Without this we get the following error when attempting to create a conda env from conda.yml: ERROR: Package 'cot' requires a different Python: 3.11.0 not in '<3.11,>=3.7'

KonstantinHebenstreit commented 1 year ago

Thanks jas-no! Your suggestion is of course correct. The conda.yml file is a leftover, we decided for pip venv so far. Installation procedure is described in the readme. I will delete the conda yml file for now, that others do not run in the same error. I will open an issue for making it also run in conda, but I think that needs some more changes than only the python version unfortunately. If you want to do that together, I am up for it, but there is some other improvements I want to do before that.

matthias-samwald commented 1 year ago

BTW running "pip install -e ./libs/cot[api]" in an existing conda environment worked for me last time I tried, so I guess it "works with conda" if that means running pip in a conda env

KonstantinHebenstreit commented 1 year ago

Yes, that is true. Just having a conda.yml file in our repo to build a conda environment was misleading...

KonstantinHebenstreit commented 1 year ago

We can also leave the conda.yml file there. I just never did that, to have a conda.yml file which just calls a pip install of all other packages. If that makes sense, we can totally do that! @jas-ho What is your opinion on that?

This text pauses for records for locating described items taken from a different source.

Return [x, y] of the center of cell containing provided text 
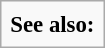
See also: [52, 24]
Pinpoint the cell where the given text exists, returning its (X, Y) midpoint coordinate. 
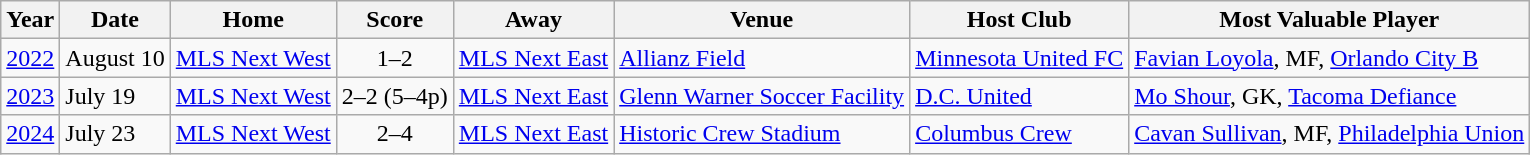
2023 (30, 96)
Venue (762, 20)
Glenn Warner Soccer Facility (762, 96)
Minnesota United FC (1020, 58)
Cavan Sullivan, MF, Philadelphia Union (1330, 134)
2–2 (5–4p) (394, 96)
August 10 (115, 58)
Home (253, 20)
Date (115, 20)
2024 (30, 134)
Columbus Crew (1020, 134)
Host Club (1020, 20)
2022 (30, 58)
Away (533, 20)
Most Valuable Player (1330, 20)
Year (30, 20)
D.C. United (1020, 96)
Score (394, 20)
Historic Crew Stadium (762, 134)
Favian Loyola, MF, Orlando City B (1330, 58)
July 19 (115, 96)
July 23 (115, 134)
2–4 (394, 134)
1–2 (394, 58)
Allianz Field (762, 58)
Mo Shour, GK, Tacoma Defiance (1330, 96)
Return the (X, Y) coordinate for the center point of the cell that contains the specified text.  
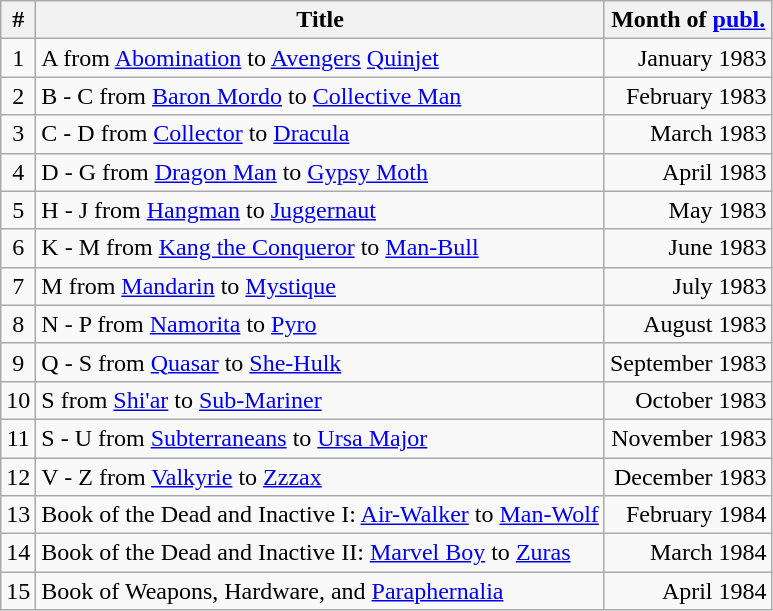
October 1983 (688, 400)
S from Shi'ar to Sub-Mariner (320, 400)
Q - S from Quasar to She-Hulk (320, 362)
Book of the Dead and Inactive II: Marvel Boy to Zuras (320, 553)
August 1983 (688, 324)
January 1983 (688, 58)
5 (18, 210)
D - G from Dragon Man to Gypsy Moth (320, 172)
H - J from Hangman to Juggernaut (320, 210)
11 (18, 438)
November 1983 (688, 438)
March 1984 (688, 553)
7 (18, 286)
M from Mandarin to Mystique (320, 286)
10 (18, 400)
13 (18, 515)
B - C from Baron Mordo to Collective Man (320, 96)
1 (18, 58)
9 (18, 362)
K - M from Kang the Conqueror to Man-Bull (320, 248)
S - U from Subterraneans to Ursa Major (320, 438)
September 1983 (688, 362)
February 1984 (688, 515)
May 1983 (688, 210)
N - P from Namorita to Pyro (320, 324)
July 1983 (688, 286)
15 (18, 591)
6 (18, 248)
April 1984 (688, 591)
March 1983 (688, 134)
A from Abomination to Avengers Quinjet (320, 58)
June 1983 (688, 248)
Title (320, 20)
C - D from Collector to Dracula (320, 134)
Book of the Dead and Inactive I: Air-Walker to Man-Wolf (320, 515)
Book of Weapons, Hardware, and Paraphernalia (320, 591)
V - Z from Valkyrie to Zzzax (320, 477)
# (18, 20)
Month of publ. (688, 20)
14 (18, 553)
2 (18, 96)
8 (18, 324)
12 (18, 477)
4 (18, 172)
February 1983 (688, 96)
3 (18, 134)
April 1983 (688, 172)
December 1983 (688, 477)
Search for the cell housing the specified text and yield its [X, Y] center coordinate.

jas-ho commented 1 year ago

no, removing conda.yml seems like the best choice. anyone is still free to do what @matthias-samwald mentioned (setting up a suitable conda env and then running the pip install from within).

jas-ho commented 1 year ago

(just for context: I take the existence of a conda.yml file as a hint that I will get a fully-working environment in a single call. but that is not necessary of course and probably not worth maintaining a partially redundant double structure between conda and setup_tools).